WORK INSTRUCTION: Please repeat exactly the lines from the one containing "Lesli Vuurwerkvisie (50, 518)" through the last line of the records, both included, and nothing else, leaving out any pictures.

====== INPUT MATERIAL

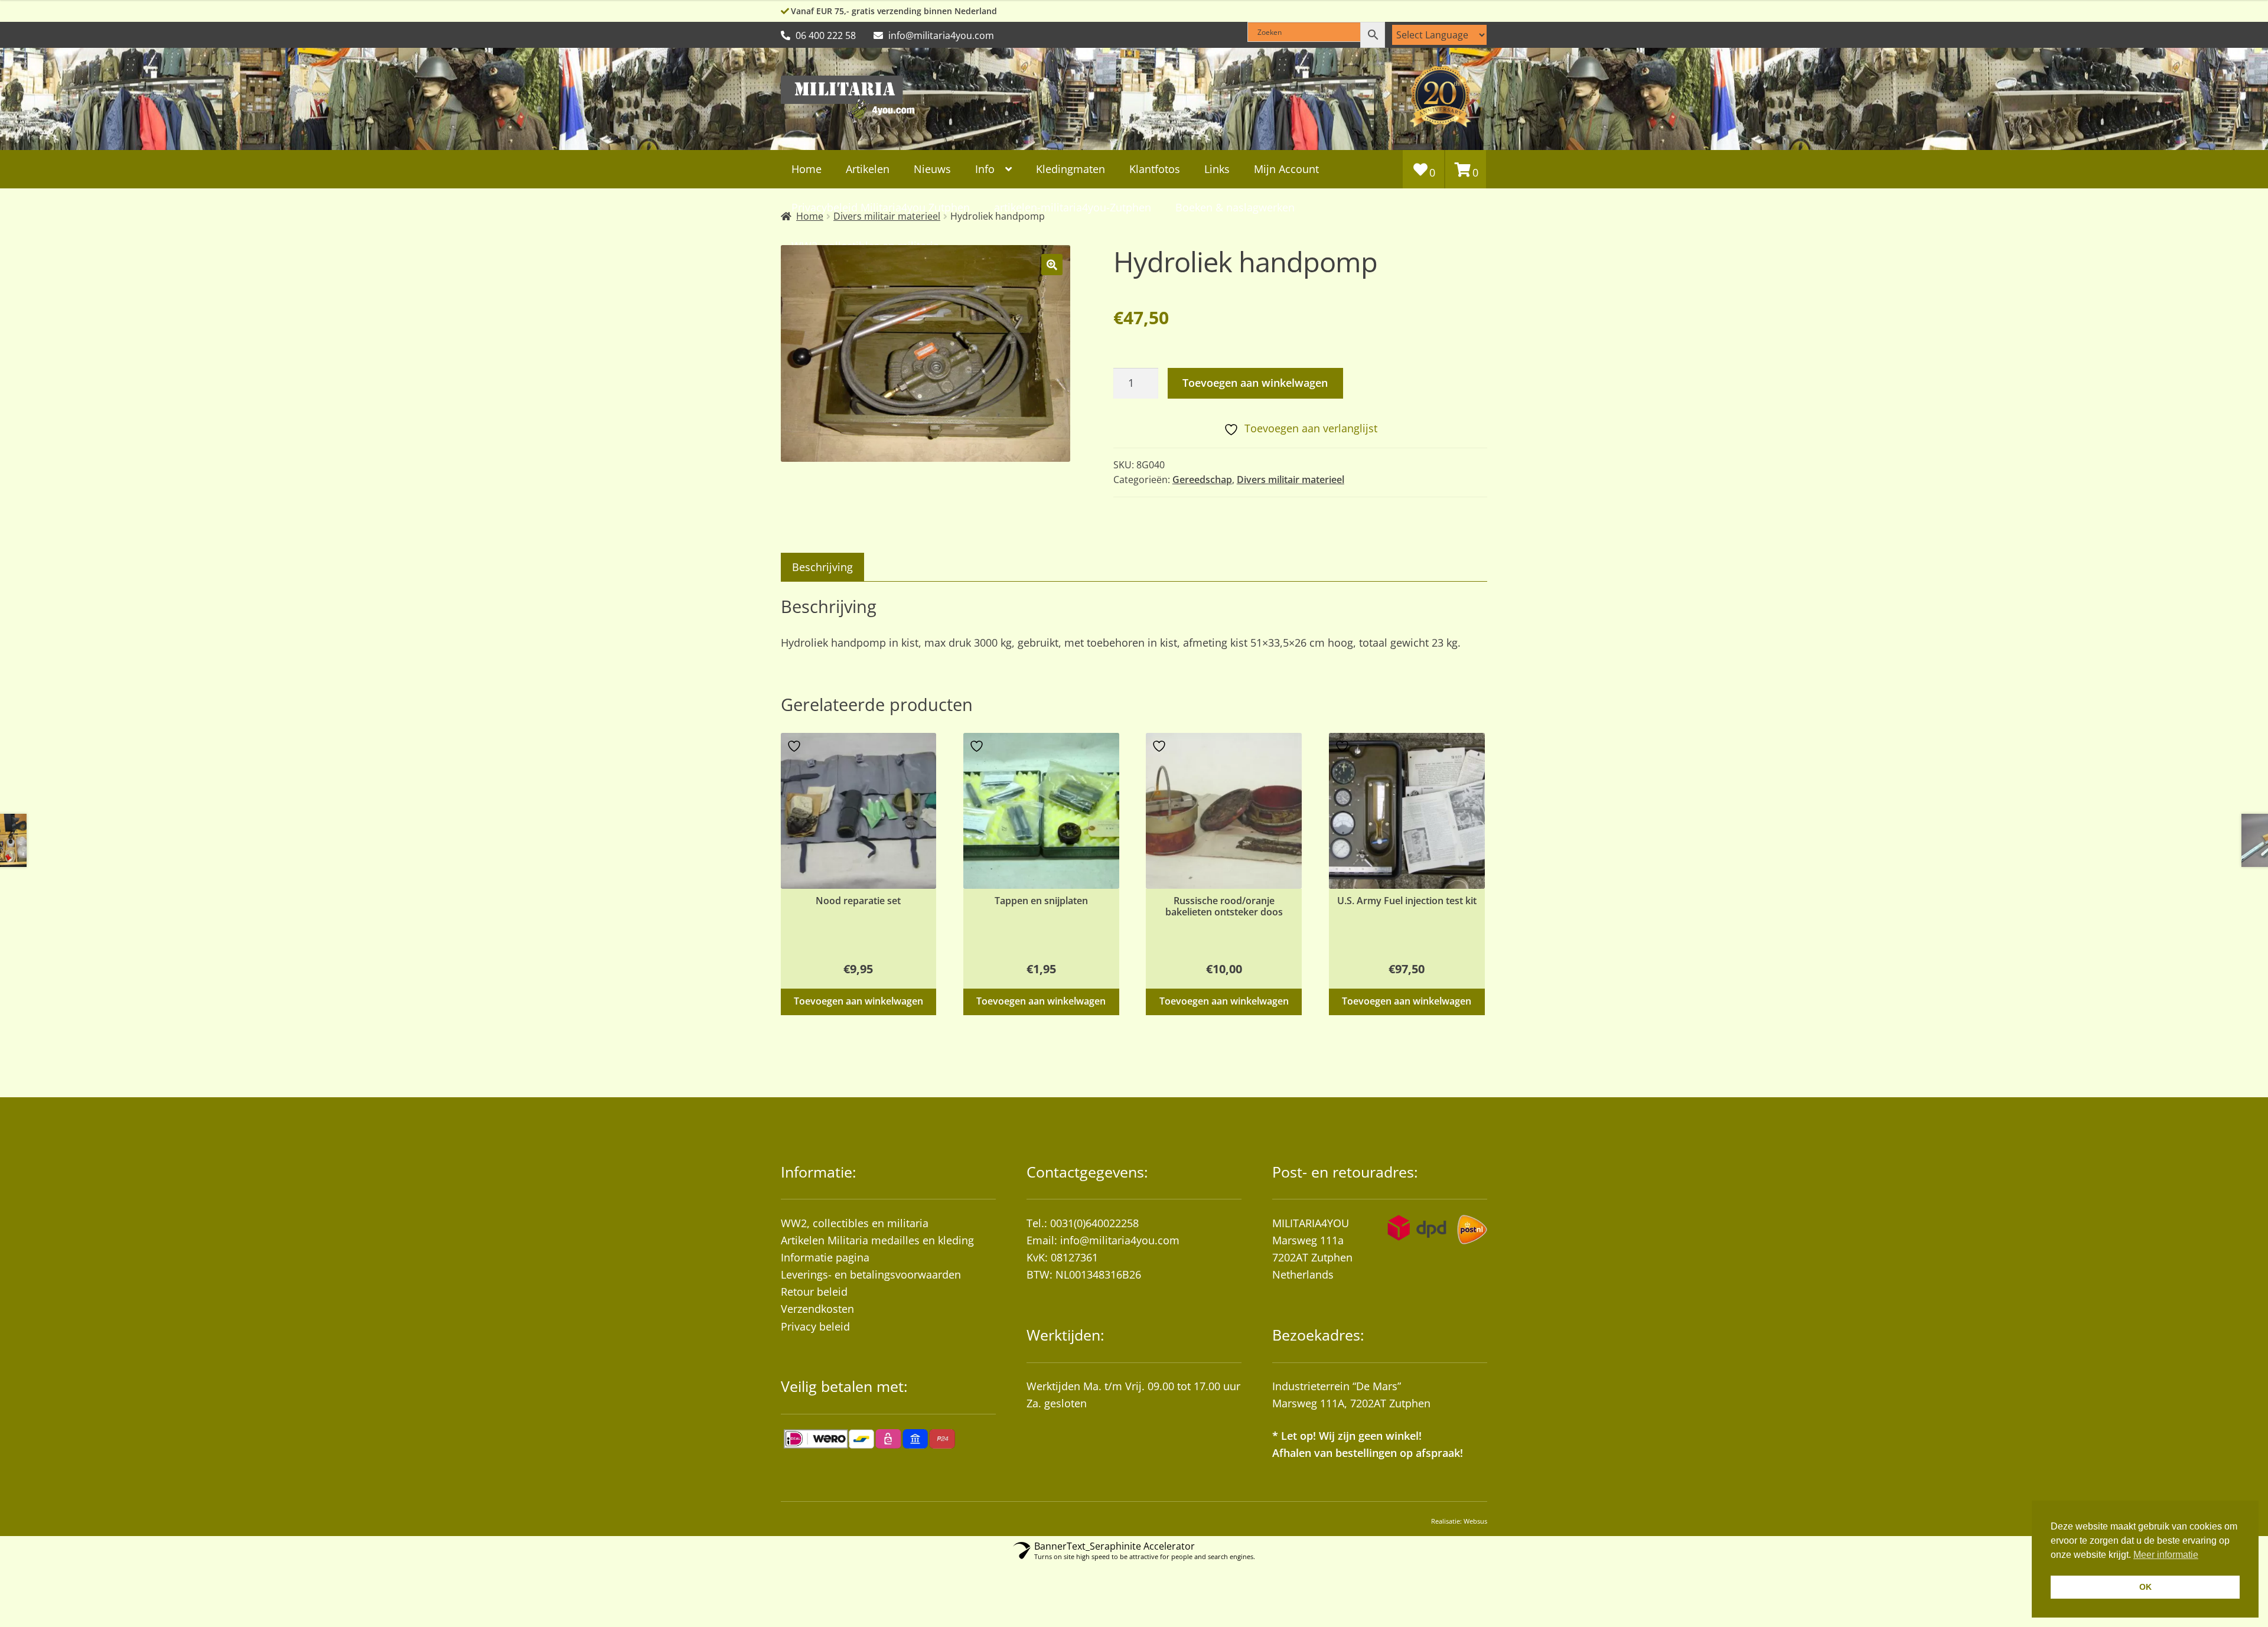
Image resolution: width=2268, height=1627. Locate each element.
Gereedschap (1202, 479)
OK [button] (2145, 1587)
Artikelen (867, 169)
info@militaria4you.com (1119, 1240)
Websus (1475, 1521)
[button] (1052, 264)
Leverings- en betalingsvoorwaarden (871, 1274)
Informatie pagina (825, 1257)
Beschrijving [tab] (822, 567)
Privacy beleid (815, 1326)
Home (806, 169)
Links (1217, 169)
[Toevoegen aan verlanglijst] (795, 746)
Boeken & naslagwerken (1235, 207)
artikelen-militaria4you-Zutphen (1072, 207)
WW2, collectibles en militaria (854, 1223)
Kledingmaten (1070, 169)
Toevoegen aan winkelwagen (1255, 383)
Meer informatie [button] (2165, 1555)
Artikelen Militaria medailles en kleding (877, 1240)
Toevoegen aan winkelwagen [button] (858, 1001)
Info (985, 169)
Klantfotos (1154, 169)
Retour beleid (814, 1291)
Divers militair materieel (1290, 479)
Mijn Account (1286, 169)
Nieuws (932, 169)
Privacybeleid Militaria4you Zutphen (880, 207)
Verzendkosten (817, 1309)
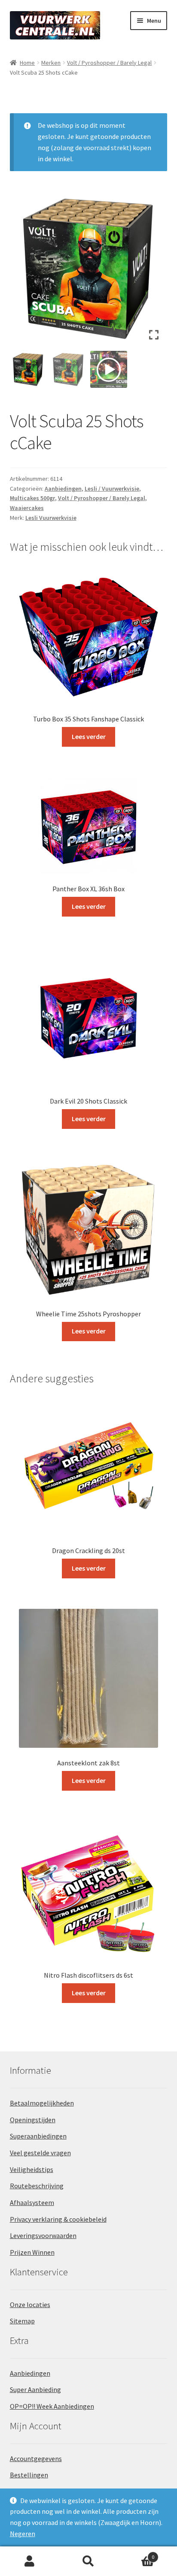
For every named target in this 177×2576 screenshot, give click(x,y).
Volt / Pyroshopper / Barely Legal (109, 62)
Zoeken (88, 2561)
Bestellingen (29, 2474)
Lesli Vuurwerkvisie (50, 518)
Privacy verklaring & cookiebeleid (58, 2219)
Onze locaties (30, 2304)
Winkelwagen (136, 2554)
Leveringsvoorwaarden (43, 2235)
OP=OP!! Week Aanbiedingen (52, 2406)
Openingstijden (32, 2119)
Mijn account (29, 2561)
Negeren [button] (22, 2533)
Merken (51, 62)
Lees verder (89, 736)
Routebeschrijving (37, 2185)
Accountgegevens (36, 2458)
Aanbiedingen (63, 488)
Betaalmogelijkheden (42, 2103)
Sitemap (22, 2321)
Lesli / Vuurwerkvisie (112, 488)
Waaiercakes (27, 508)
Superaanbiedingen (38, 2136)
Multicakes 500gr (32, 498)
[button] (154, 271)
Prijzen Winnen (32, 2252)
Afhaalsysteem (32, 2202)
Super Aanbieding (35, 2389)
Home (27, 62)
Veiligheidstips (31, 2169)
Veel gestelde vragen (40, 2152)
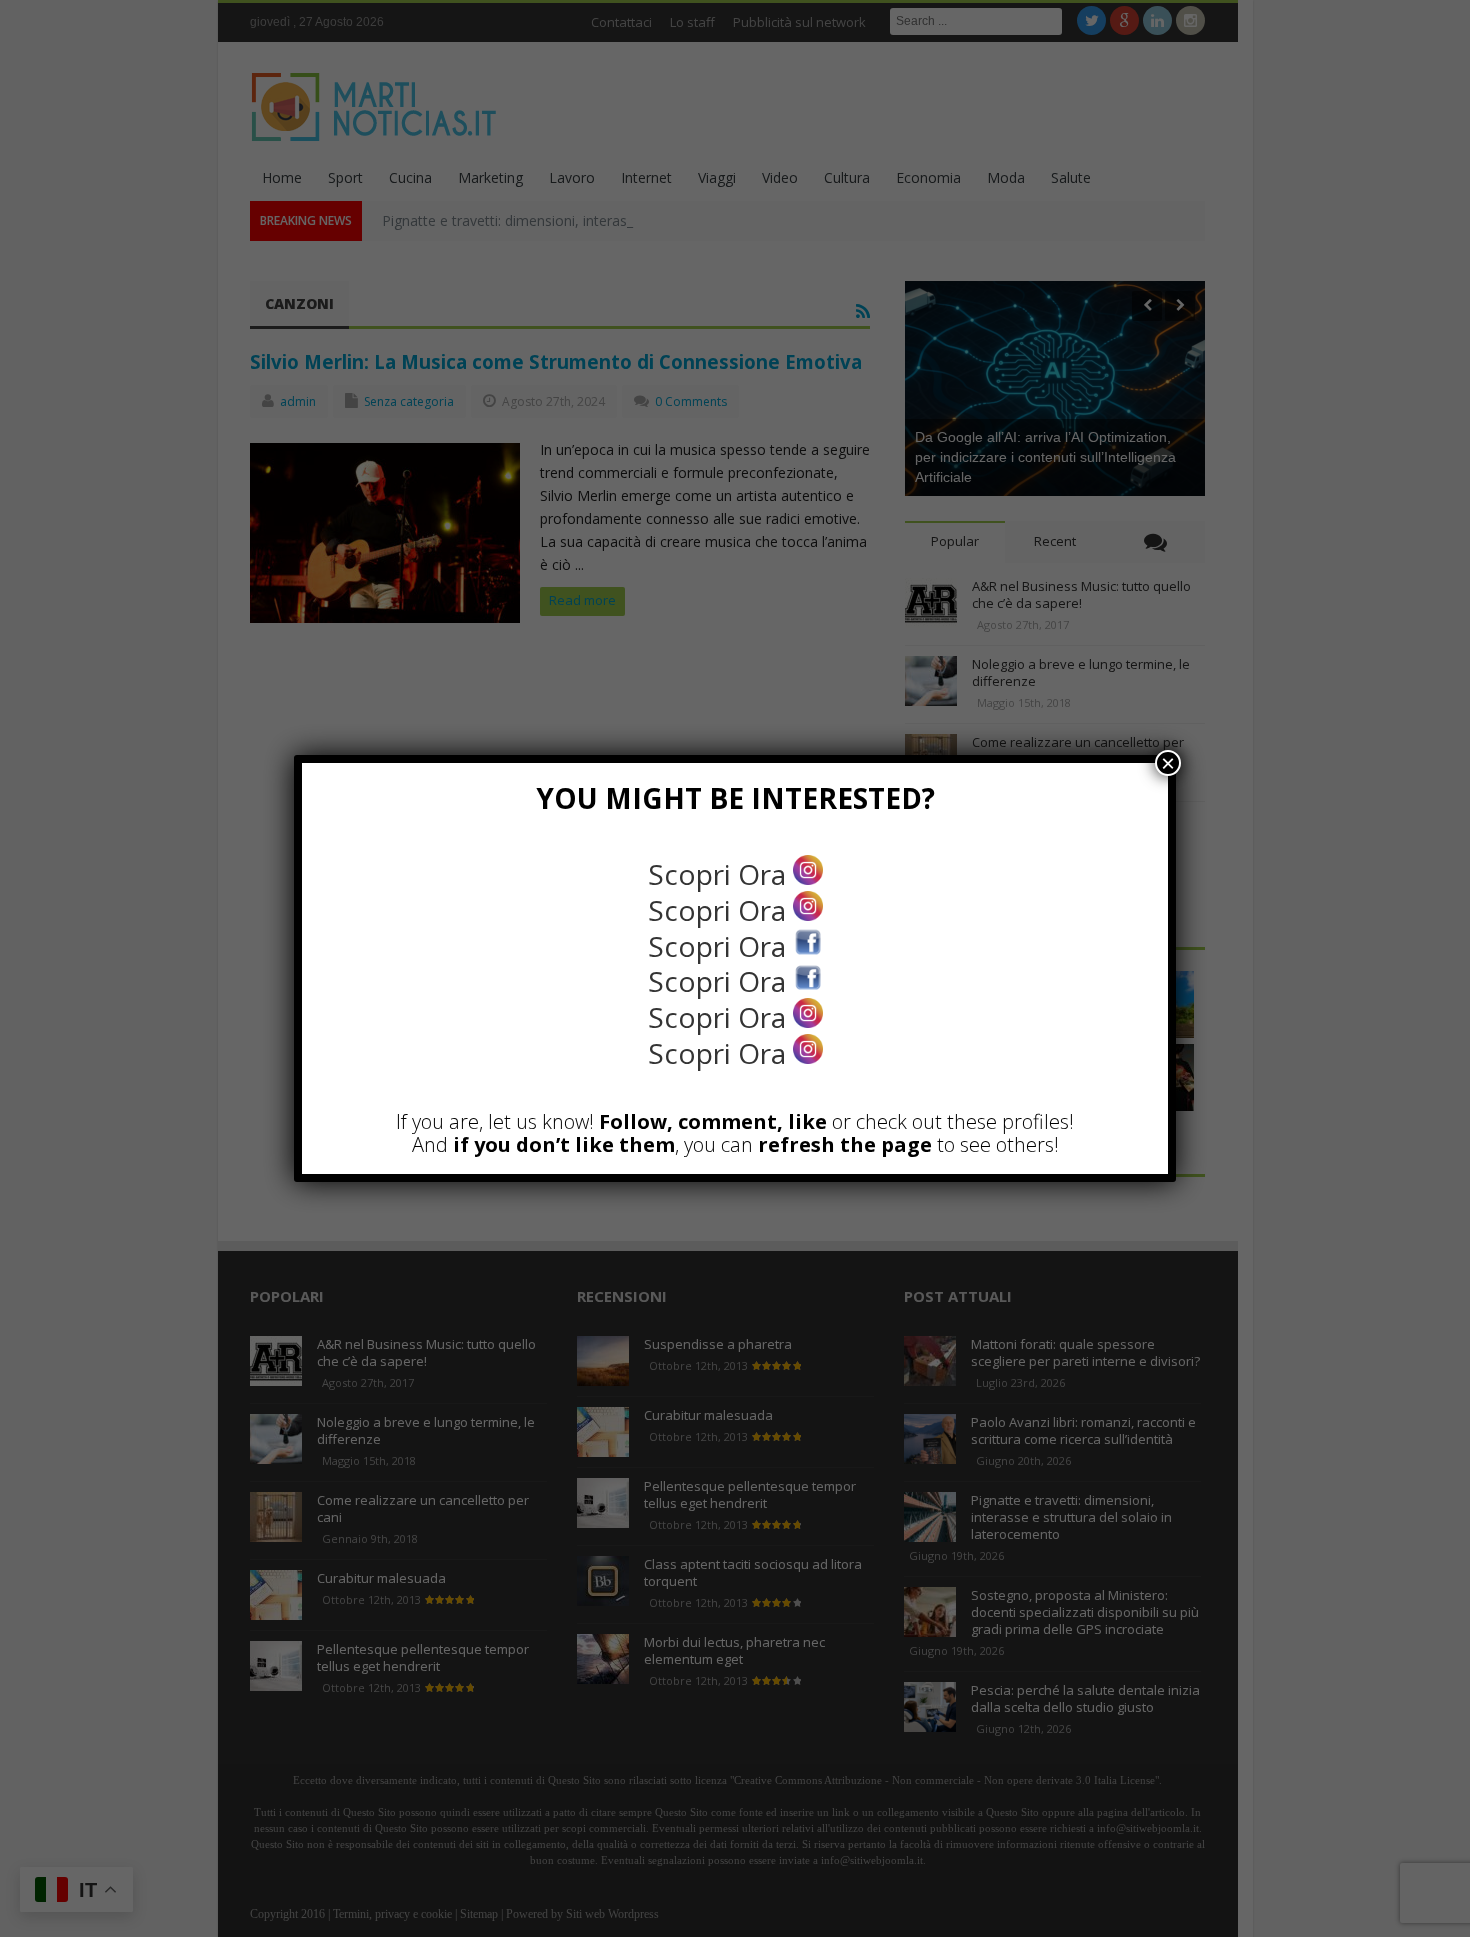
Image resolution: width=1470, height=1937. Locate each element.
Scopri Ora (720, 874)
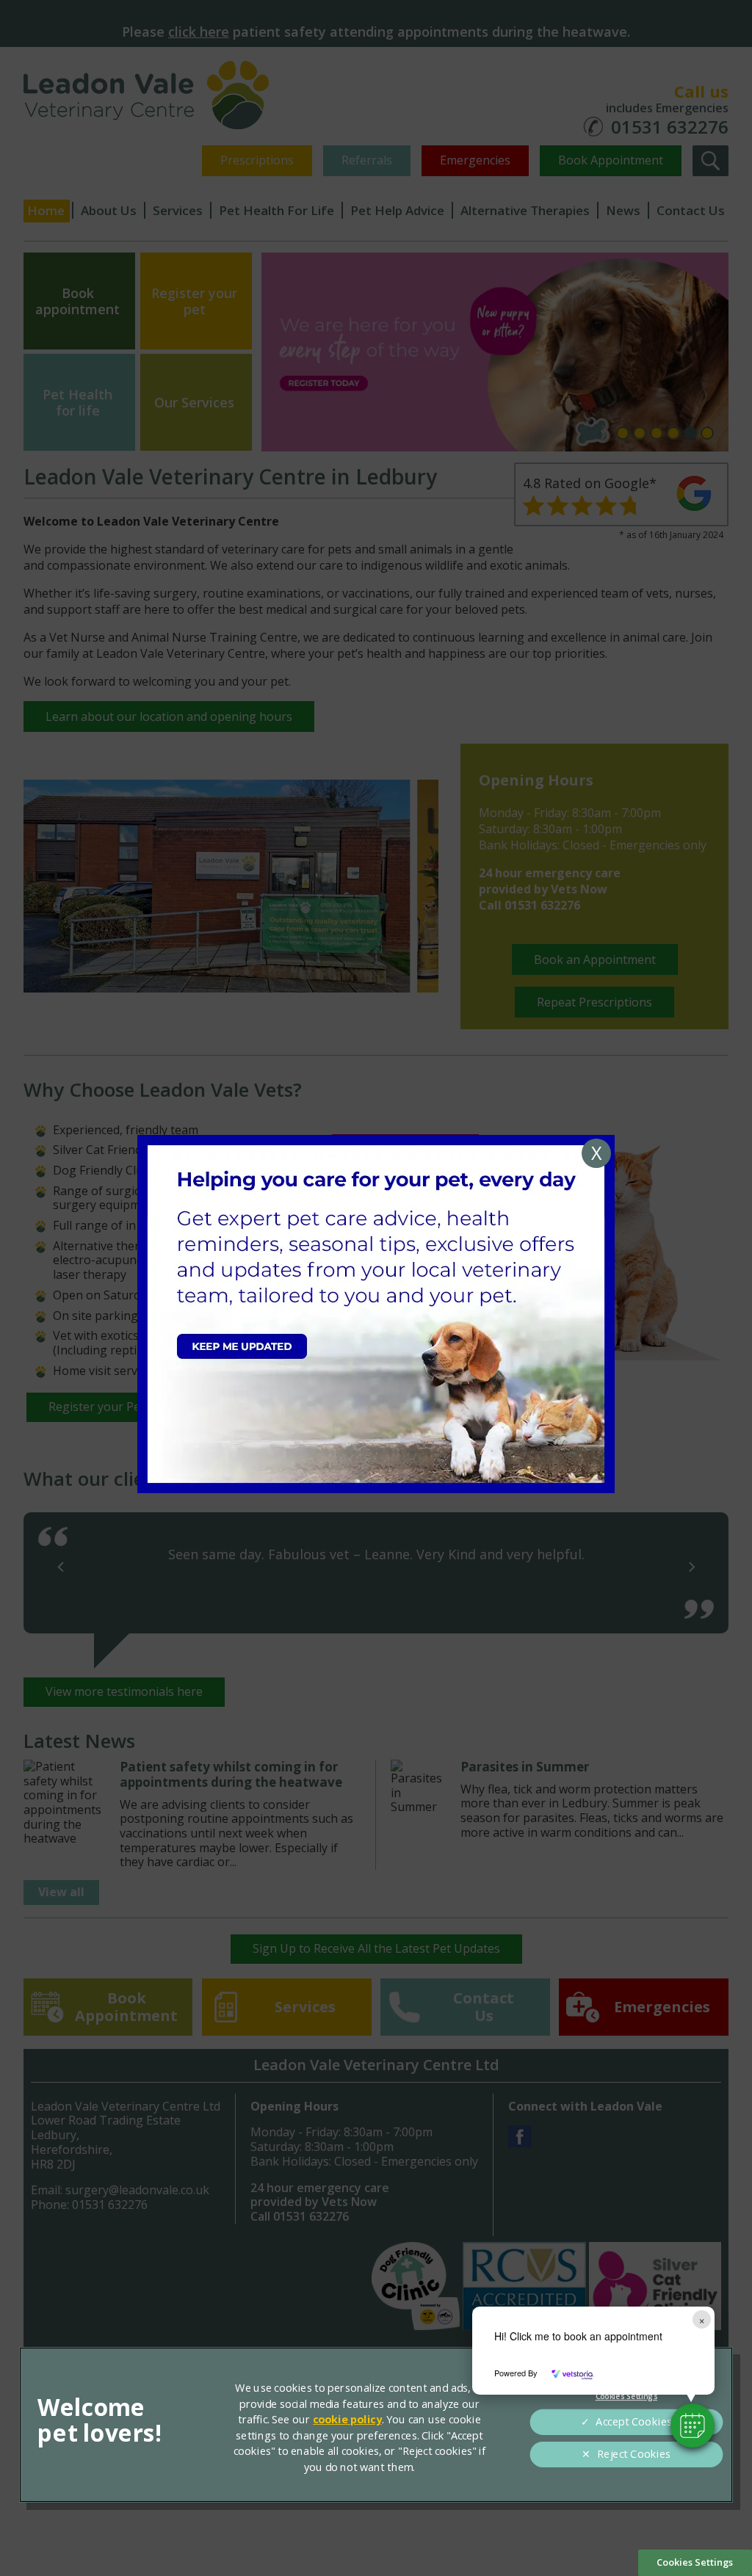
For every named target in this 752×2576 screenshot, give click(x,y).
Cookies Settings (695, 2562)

============

OUTPUT FOR THIS TASK:
Lesli Vuurwerkvisie (50, 518)
Privacy verklaring & cookiebeleid (58, 2219)
Onze locaties (30, 2304)
Winkelwagen (136, 2554)
Leveringsvoorwaarden (43, 2235)
OP=OP!! Week Aanbiedingen (52, 2406)
Openingstijden (32, 2119)
Mijn account (29, 2561)
Negeren [button] (22, 2533)
Merken (51, 62)
Lees verder (89, 736)
Routebeschrijving (37, 2185)
Accountgegevens (36, 2458)
Aanbiedingen (63, 488)
Betaalmogelijkheden (42, 2103)
Sitemap (22, 2321)
Lesli / Vuurwerkvisie (112, 488)
Waaiercakes (27, 508)
Superaanbiedingen (38, 2136)
Multicakes 500gr (32, 498)
[button] (154, 271)
Prijzen Winnen (32, 2252)
Afhaalsysteem (32, 2202)
Super Aanbieding (35, 2389)
Home (27, 62)
Veiligheidstips (31, 2169)
Veel gestelde vragen (40, 2152)
Image resolution: width=1470, height=1937. Locate each element.
Scopri Ora (720, 874)
For every named target in this 752×2576 screenshot, give click(x,y).
Cookies Settings (695, 2562)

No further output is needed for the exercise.